» 任务说明:
1 – 请把文档摘录中的"很明显，结构体名字就是和挂载有关的。"这句话译成英文。
2 – 更新文档摘录中从"沿着 GetObject 调用链路向上找，直到"开始、到"ached/mounted."结束的这一段，将其中的"SetUpAt"一律换成"SetUp"后写出。

» 文档摘录:
++++

沿着 GetObject 调用链路向上找，直到 configMapVolumeMounter 结构，在他的 SetUpAt 方法中有一行代码来获取 ConfigMap。

configMap, err := b.getConfigMap(b.pod.Namespace, b.source.Name)

很明显，结构体名字就是和挂载有关的。继续往上找看又是谁在调用 SetUpAt ，最终在 reconiler 结构的 mountAttachVolumes 方法中找到了最终的触发者 operationExecutor.MountVolume，忽略了部分不相关代码，如下

// pkg/kubelet/volumemanager/reconciler/reconciler.go

func (rc *reconciler) mountAttachVolumes() {
 // Ensure volumes that should be attached/mounted are attached/mounted.
 volumesToMount := rc.desiredStateOfWorld.GetVolumesToMount()
 for _, volumeToMount := range volumesToMount {
  volMounted, devicePath, err := rc.actualStateOfWorld.PodExistsInVolume(volumeToMount.PodName, volumeToMount.VolumeName)
  volumeToMount.DevicePath = devicePath
  if cache.IsVolumeNotAttachedError(err) {
   ...
  } else if !volMounted || cache.IsRemountRequiredError(err) {
   // Volume is not mounted, or is already mounted, but requires remounting
   remountingLogStr := ""
   isRemount := cache.IsRemountRequiredError(err)

++++

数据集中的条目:
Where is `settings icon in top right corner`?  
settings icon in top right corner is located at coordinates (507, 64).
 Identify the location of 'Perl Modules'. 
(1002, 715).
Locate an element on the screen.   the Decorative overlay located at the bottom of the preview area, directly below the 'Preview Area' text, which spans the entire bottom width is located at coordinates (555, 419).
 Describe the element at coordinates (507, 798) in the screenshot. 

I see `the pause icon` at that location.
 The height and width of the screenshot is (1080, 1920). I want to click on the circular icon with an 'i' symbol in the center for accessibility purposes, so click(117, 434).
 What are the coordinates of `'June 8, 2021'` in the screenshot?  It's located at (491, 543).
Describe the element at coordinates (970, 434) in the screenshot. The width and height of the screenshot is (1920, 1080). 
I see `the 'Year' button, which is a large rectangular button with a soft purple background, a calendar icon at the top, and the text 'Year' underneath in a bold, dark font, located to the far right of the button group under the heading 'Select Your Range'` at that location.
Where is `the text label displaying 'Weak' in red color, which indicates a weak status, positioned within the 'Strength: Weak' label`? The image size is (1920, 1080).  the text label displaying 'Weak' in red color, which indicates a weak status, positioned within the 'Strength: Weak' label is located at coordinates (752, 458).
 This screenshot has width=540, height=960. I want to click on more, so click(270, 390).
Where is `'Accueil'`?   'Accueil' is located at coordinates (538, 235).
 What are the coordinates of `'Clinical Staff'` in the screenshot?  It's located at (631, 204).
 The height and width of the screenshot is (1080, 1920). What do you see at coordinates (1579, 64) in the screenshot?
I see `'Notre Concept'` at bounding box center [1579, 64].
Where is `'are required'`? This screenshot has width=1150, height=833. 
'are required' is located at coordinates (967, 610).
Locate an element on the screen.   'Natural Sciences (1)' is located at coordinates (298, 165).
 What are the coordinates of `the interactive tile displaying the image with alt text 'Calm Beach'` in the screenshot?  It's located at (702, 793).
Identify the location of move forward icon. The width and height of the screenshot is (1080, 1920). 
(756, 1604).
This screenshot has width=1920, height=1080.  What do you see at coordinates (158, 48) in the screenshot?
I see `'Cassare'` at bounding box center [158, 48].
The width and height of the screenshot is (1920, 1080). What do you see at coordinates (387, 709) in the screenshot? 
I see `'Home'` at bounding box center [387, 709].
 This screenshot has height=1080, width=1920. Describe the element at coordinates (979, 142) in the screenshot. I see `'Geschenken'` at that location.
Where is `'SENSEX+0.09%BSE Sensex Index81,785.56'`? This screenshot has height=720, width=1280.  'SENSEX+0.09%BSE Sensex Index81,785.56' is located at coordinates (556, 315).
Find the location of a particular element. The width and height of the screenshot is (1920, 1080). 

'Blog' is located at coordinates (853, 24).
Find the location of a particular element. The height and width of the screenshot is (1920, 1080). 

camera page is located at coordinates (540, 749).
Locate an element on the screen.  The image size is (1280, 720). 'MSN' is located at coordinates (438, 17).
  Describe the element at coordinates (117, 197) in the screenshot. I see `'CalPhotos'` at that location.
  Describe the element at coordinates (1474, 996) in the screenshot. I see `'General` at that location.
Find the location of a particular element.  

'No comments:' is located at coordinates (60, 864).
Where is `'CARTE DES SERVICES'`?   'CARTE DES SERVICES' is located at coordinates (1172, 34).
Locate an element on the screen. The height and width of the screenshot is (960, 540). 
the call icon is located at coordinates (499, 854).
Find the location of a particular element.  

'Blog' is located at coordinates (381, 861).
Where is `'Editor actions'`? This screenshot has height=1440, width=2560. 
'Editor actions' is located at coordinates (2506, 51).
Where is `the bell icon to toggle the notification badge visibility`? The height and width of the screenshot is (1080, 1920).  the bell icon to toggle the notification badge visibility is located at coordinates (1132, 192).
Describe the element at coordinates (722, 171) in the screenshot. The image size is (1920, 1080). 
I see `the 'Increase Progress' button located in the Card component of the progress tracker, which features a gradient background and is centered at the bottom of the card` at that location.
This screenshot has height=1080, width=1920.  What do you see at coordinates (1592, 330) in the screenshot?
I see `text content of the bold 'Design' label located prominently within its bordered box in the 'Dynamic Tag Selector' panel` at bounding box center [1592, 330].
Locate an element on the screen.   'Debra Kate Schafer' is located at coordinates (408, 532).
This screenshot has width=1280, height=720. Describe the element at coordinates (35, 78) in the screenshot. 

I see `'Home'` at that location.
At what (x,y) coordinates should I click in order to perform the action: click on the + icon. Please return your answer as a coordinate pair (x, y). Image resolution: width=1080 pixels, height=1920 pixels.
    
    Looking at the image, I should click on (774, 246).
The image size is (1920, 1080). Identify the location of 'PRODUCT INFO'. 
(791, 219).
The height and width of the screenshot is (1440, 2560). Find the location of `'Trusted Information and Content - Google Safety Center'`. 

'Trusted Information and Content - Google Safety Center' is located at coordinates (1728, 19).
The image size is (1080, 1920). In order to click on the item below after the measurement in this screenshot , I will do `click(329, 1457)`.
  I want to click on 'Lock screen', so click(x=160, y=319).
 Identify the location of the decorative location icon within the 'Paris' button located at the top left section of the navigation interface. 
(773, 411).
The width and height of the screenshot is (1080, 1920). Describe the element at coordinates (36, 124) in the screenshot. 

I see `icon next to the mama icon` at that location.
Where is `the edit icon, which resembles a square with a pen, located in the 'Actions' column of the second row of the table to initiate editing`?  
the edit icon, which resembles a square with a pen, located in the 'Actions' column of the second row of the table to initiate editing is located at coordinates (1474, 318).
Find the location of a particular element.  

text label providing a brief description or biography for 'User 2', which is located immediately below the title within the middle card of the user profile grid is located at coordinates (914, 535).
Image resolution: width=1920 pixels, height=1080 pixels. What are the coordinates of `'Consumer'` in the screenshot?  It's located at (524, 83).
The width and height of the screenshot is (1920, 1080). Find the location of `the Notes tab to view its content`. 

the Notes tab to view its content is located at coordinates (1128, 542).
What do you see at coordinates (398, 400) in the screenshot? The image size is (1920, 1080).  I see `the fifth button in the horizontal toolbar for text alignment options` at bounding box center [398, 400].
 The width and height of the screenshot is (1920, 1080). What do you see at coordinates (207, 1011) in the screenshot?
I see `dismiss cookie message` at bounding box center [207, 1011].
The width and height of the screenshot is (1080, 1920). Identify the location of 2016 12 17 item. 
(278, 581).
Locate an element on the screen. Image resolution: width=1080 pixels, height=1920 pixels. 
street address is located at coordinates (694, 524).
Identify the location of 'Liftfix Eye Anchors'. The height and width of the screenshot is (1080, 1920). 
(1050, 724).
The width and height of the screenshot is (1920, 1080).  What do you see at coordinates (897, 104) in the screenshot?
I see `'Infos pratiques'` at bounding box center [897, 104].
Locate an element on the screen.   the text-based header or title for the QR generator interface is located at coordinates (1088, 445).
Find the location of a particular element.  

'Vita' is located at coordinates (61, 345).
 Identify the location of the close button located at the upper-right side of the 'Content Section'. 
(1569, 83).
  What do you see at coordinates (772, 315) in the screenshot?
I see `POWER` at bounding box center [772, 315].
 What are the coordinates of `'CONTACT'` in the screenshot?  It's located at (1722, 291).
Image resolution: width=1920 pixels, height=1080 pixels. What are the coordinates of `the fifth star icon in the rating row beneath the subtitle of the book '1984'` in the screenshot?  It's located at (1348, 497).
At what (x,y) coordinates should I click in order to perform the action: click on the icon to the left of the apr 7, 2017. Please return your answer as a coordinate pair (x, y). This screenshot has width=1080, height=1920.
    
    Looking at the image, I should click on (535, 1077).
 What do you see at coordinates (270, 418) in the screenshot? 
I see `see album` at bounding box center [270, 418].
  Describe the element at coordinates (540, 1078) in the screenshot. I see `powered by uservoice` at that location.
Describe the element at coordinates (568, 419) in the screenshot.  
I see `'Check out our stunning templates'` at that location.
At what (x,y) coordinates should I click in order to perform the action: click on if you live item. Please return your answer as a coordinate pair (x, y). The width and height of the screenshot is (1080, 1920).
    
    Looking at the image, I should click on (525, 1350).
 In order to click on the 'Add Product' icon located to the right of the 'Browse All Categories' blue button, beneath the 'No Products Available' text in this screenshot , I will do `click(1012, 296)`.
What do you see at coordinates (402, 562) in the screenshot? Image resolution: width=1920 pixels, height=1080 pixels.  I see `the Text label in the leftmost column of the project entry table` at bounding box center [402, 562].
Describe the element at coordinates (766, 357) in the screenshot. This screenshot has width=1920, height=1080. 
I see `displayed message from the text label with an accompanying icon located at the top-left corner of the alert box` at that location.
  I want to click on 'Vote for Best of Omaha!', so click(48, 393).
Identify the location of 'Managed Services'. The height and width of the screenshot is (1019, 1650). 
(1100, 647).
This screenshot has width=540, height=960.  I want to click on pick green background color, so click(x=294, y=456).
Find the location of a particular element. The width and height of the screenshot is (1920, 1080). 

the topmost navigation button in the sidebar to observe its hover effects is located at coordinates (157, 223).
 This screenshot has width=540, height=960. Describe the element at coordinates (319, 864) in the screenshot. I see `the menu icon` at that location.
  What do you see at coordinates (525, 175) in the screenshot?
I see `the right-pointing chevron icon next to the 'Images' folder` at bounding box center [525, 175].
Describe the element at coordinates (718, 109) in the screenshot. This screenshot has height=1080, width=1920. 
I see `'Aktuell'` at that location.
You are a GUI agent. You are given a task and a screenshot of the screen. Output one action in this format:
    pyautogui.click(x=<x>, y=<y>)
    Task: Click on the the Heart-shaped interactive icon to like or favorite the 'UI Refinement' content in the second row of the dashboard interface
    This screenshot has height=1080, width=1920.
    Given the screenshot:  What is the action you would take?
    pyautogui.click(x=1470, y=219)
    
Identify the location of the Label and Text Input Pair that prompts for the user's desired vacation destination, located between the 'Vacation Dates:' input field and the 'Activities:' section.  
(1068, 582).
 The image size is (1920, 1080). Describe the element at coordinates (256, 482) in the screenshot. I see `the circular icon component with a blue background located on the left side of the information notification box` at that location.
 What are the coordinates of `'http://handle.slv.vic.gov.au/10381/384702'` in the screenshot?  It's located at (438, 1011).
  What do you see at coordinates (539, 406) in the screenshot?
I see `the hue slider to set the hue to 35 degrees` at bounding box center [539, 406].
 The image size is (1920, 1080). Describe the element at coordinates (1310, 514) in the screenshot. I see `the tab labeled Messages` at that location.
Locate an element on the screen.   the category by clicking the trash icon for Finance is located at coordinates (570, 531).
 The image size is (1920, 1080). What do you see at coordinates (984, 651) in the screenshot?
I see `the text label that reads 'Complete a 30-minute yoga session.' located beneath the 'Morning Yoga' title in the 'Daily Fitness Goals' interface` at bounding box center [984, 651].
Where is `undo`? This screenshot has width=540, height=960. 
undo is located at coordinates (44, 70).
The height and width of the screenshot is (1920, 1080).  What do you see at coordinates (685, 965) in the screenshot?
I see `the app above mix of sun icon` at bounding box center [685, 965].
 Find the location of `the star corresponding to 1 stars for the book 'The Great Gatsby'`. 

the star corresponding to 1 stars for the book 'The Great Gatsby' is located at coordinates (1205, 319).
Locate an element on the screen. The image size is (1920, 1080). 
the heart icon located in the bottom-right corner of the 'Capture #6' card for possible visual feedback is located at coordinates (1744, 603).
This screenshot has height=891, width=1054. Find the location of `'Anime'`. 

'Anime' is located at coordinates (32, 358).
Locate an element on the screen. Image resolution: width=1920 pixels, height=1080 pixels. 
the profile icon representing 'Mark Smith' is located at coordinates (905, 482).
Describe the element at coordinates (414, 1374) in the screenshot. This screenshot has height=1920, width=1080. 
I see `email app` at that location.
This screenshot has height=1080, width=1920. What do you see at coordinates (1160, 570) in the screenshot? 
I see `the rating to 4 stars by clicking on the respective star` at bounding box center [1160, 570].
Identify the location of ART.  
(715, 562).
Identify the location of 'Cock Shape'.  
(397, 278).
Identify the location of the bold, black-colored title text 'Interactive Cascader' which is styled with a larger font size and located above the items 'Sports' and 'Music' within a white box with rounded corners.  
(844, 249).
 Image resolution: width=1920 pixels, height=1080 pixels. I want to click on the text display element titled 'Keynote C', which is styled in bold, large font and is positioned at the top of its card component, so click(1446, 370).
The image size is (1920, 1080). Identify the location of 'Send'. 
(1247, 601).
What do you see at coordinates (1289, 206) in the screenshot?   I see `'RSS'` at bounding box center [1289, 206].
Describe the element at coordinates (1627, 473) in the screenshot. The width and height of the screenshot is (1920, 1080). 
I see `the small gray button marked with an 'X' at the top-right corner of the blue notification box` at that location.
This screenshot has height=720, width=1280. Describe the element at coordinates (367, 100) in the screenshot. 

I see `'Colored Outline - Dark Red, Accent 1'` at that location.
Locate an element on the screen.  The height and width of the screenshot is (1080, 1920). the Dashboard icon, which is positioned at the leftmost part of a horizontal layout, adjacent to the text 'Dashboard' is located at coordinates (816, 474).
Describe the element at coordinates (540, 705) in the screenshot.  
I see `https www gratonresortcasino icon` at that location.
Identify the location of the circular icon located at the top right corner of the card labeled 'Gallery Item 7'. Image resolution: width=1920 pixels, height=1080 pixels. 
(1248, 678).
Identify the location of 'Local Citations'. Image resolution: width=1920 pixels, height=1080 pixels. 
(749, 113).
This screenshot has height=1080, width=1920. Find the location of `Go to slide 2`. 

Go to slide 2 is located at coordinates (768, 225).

++++

» 任务答案:
1 – Obviously, the name of the struct is related to mounting.

2 –
沿着 GetObject 调用链路向上找，直到 configMapVolumeMounter 结构，在他的 SetUp 方法中有一行代码来获取 ConfigMap。

configMap, err := b.getConfigMap(b.pod.Namespace, b.source.Name)

很明显，结构体名字就是和挂载有关的。继续往上找看又是谁在调用 SetUp ，最终在 reconiler 结构的 mountAttachVolumes 方法中找到了最终的触发者 operationExecutor.MountVolume，忽略了部分不相关代码，如下

// pkg/kubelet/volumemanager/reconciler/reconciler.go

func (rc *reconciler) mountAttachVolumes() {
 // Ensure volumes that should be attached/mounted are attached/mounted.